In his autobiography, Ben Franklin tells how, as a young man, he carried rolls of paper to his printshop in a wheelbarrow. The point — as with so many of his actions — was self-publicity: He made sure to do the wheelbarrowing when the streets were full of potential customers, so they could see what a hard worker he was. (It must not have been much fun to be one of Franklin’s competitors: When someone else in Philadelphia put out an almanac, the next edition of Ben’s own famous almanac printed a supposed prediction of the exact date of his rival’s death.)
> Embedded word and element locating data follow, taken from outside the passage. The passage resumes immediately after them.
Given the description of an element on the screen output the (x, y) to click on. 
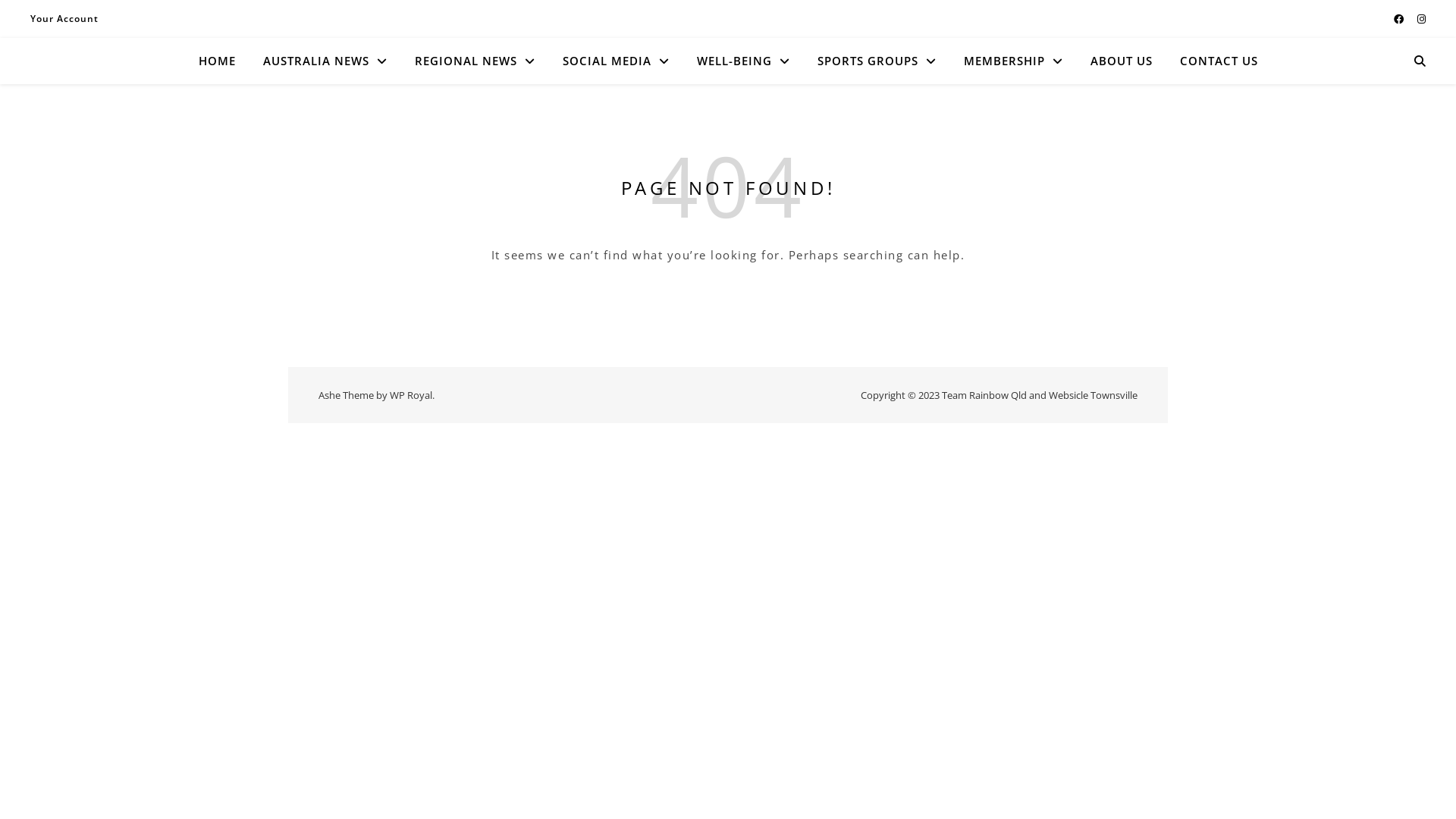
WELL-BEING Element type: text (742, 60)
ABOUT US Element type: text (1121, 60)
MEMBERSHIP Element type: text (1012, 60)
AUSTRALIA NEWS Element type: text (324, 60)
CONTACT US Element type: text (1212, 60)
Your Account Element type: text (64, 18)
SPORTS GROUPS Element type: text (876, 60)
REGIONAL NEWS Element type: text (473, 60)
HOME Element type: text (222, 60)
WP Royal Element type: text (410, 394)
SOCIAL MEDIA Element type: text (615, 60)
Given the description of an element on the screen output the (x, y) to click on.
Today I might have cut a Willy Lomanesque figure as I rolled a big suitcase up Shattuck Ave. during a steamy Berkeley afternoon. But in my own fevered imagination I was a latter-day Franklin, as the suitcase was carrying boxes of my Red Diaper Baby DVD from a storage unit to my downtown office for (that lovely word!) fulfillment of various orders. As the grandson of a successful store-to-store hardware salesman who also happened to be a communist, I feel a special pride in “moving units” of my communist coming-of-age story (directed by the great documentarian Doug Pray). And as a guy who looks like Ben, I feel proud to be a small-businessowner.
Progressive entrepreneurs of the world, unite! You have nothing to lose but your bootstraps.
Reminds me of the video I did for Mind Garage’s “Sale Of A Deathman.”
“Progressive entrepreneurs,” Josh, ya gotz to define the ‘progressive’ part of that for me.